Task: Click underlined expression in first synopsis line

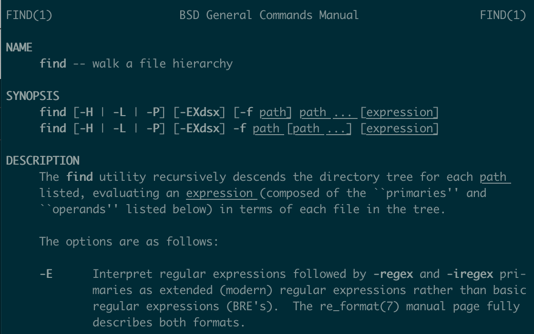Action: pos(400,112)
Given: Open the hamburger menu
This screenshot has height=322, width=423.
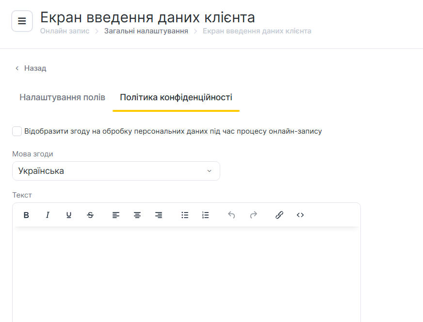Looking at the screenshot, I should point(22,21).
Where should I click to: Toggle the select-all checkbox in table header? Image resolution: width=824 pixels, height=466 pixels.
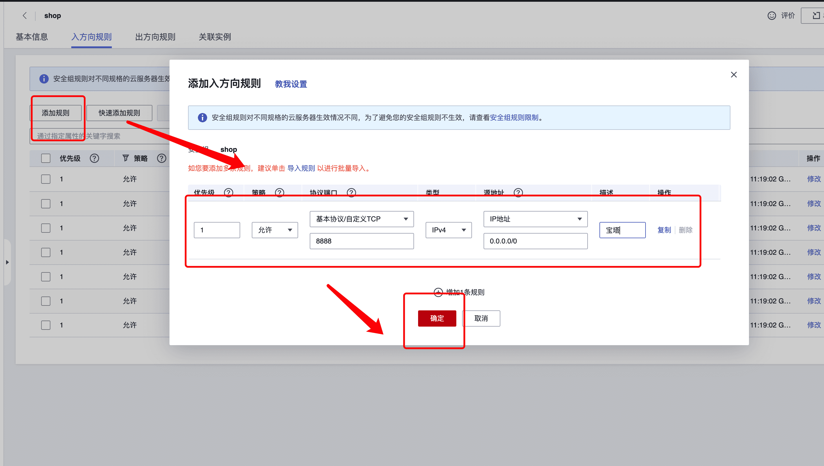[x=46, y=158]
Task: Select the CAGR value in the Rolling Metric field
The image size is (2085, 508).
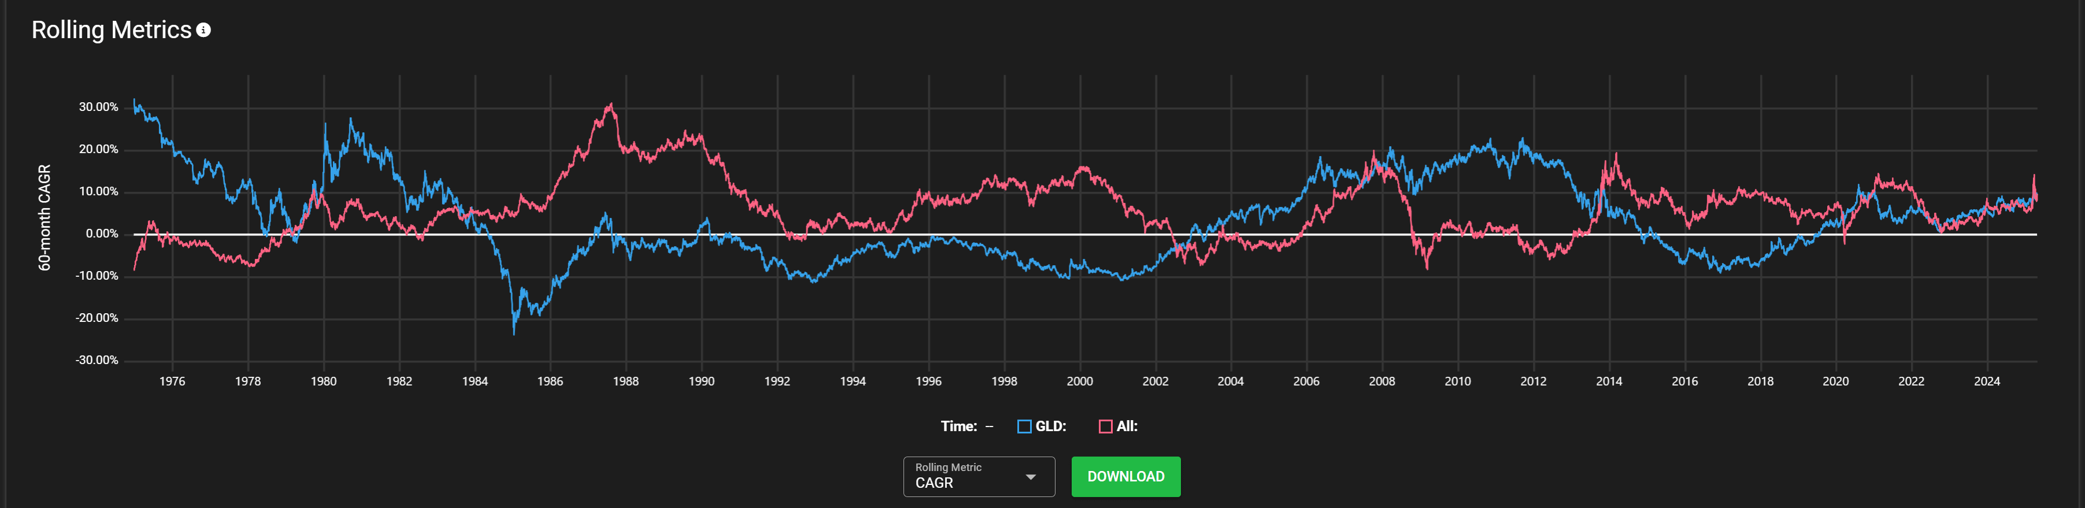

#### [WHAT IS NEEDED]
Can you give the lines of the listing above as a JSON list of strings, one string per line, with blank lines and the pictures left out?

#### [THE RESPONSE]
[
  "Task: Click underlined expression in first synopsis line",
  "Action: pos(400,112)",
  "Given: Open the hamburger menu",
  "This screenshot has height=322, width=423.",
  "Looking at the screenshot, I should point(22,21).",
  "Where should I click to: Toggle the select-all checkbox in table header? Image resolution: width=824 pixels, height=466 pixels.",
  "[x=46, y=158]",
  "Task: Select the CAGR value in the Rolling Metric field",
  "The image size is (2085, 508)."
]